COVID-19: Pourquoi ignorer les personnes assistées sociales?

Difficile de comprendre l’entêtement du gouvernement québécois envers les personnes assistées sociales. Pourquoi refuser une aide d’urgence à ces personnes qui tirent le diable par la queue toute l’année et qui sont elles aussi durement affectées par la crise de la COVID-19?

Rappelons qu’une personne seule avec des contraintes sévères à l’emploi reçoit 1088$ par mois alors qu’une personne jugée sans contraintes à l’emploi touche 690$ par mois. À peine de quoi couvrir la moitié des besoins fondamentaux reconnus. Avec de tels montants, il est impossible de vivre en santé au Québec. Même en temps «normal», les gens doivent faire preuve de beaucoup de débrouillardise pour seulement essayer de payer les dépenses courantes.
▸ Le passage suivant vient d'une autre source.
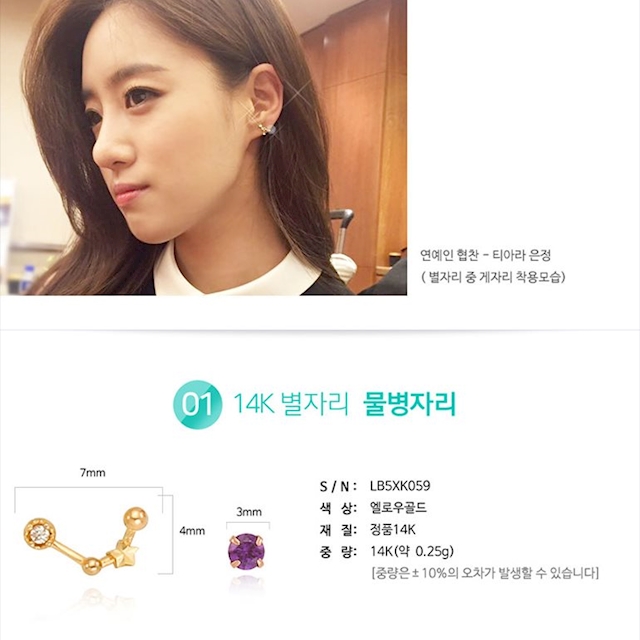Click the purple amethyst stud image
The width and height of the screenshot is (640, 640).
(x=246, y=551)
Mais que se passe-t-il en temps «anormal», quand la possibilité d’aller chercher un petit revenu supplémentaire disparaît? À cause de la crise actuelle et des directives gouvernementales, les personnes à l’aide sociale ne peuvent plus travailler pour gagner les 200$ auxquels elles ont droit mensuellement. Tout comme il n’est plus possible, par exemple, de rapporter les contenants consignés, de vendre des magazines de rue ou de mendier.
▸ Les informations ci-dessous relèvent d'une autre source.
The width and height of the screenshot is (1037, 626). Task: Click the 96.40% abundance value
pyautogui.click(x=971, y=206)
Il y a aussi les dépenses qui augmentent. Déjà, le prix de certaines denrées alimentaires augmente, et les produits de marque maison, en vrac et de format économique ne sont plus toujours disponibles. Pensons aussi aux frais de livraison que doivent payer les personnes qui sont malades ou qui ne peuvent plus compter sur leurs proches pour aller à l’épicerie et à la pharmacie.

Sans compter que l’entraide est rendue plus difficile. D’une part, le soutien de la famille et des ami.e.s est plus compliqué et parfois impossible en raison des mesures de confinement. D’autre part, plusieurs ressources communautaires œuvrant auprès des personnes en situation de pauvreté sont plus sollicitées que jamais «justement à cause de la crise» et certaines sont même fermées.

Devant cela, il est particulièrement indécent que le gouvernement québécois persiste à ignorer les personnes assistées sociales pendant la crise de la COVID-19. 690$ ou 1088$ par mois, c’est insuffisant pour vivre en temps normal; ce l’est encore plus en temps de crise.

Voilà près d’un mois que le Collectif pour un Québec sans pauvreté réclame une aide d’urgence pour les personnes assistées sociales mais aussi pour toutes les personnes qui ne sont pas admissibles aux programmes d’aide récemment mis sur pied par les gouvernements canadien et québécois. Il est temps d’agir.